The notorious Tomiris hacker group has resurfaced with a sophisticated and alarming campaign targeting foreign ministries and government entities worldwide. Beginning in early 2025, this advanced persistent threat (APT) actor appears to have shifted its operational strategy, focusing its advanced capabilities on high-value diplomatic infrastructure. By leveraging a diverse array of programming languages, including Go, Rust, C/C++, and Python, the group has significantly enhanced its ability to bypass traditional security measures while striving to maintain a low profile within compromised networks.
These cyber assaults typically initiate with precision spear-phishing emails that contain password-protected archives. The attackers frequently disguise malicious executables with double extensions or mislead victims by using familiar office document icons, ensuring that the initial infection vector remains obscured from standard security protocols. The passwords for these archives, while often following a predictable pattern such as “min@2025,” have proven effective in bypassing automated email scanners, a testament to the group’s nuanced approach to initial access.
The Evolving Tactics of the Tomiris Hacker Group
Once a payload is executed, a chain of events is initiated, designed to establish persistence within the victim’s network and deploy further malicious tools and backdoors. Securelist security analysts have noted that Tomiris has increasingly adopted public services such as Telegram and Discord for its command-and-control (C2) communications. This tactical evolution allows malicious traffic to blend more seamlessly with legitimate network activity, thereby complicating detection efforts and confounding the strategies employed by security teams.
Furthermore, the group has begun deploying open-source post-exploitation frameworks, including Havoc and AdaptixC2. This signifies a strategic move towards more modular and resilient attack chains, making it more challenging for defenders to understand and disrupt their operations. This blend of custom implants, developed with diverse programming languages, and off-the-shelf open-source tools significantly exacerbates the challenges associated with attribution and mitigation for cybersecurity professionals.

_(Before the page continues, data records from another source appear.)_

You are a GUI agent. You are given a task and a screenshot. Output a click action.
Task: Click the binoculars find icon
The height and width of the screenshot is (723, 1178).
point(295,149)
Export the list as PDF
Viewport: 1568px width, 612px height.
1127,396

The Rust Downloader Mechanism in Detail
A particularly noteworthy component of this evolving campaign is the previously undocumented Tomiris Rust Downloader. Unlike typical data exfiltration tools that immediately seek to steal information, this implant performs targeted reconnaissance. It meticulously scans specific drives for sensitive file types, including common document formats such as .pdf, .docx, and .xlsx. However, the downloader does not immediately exfiltrate these files.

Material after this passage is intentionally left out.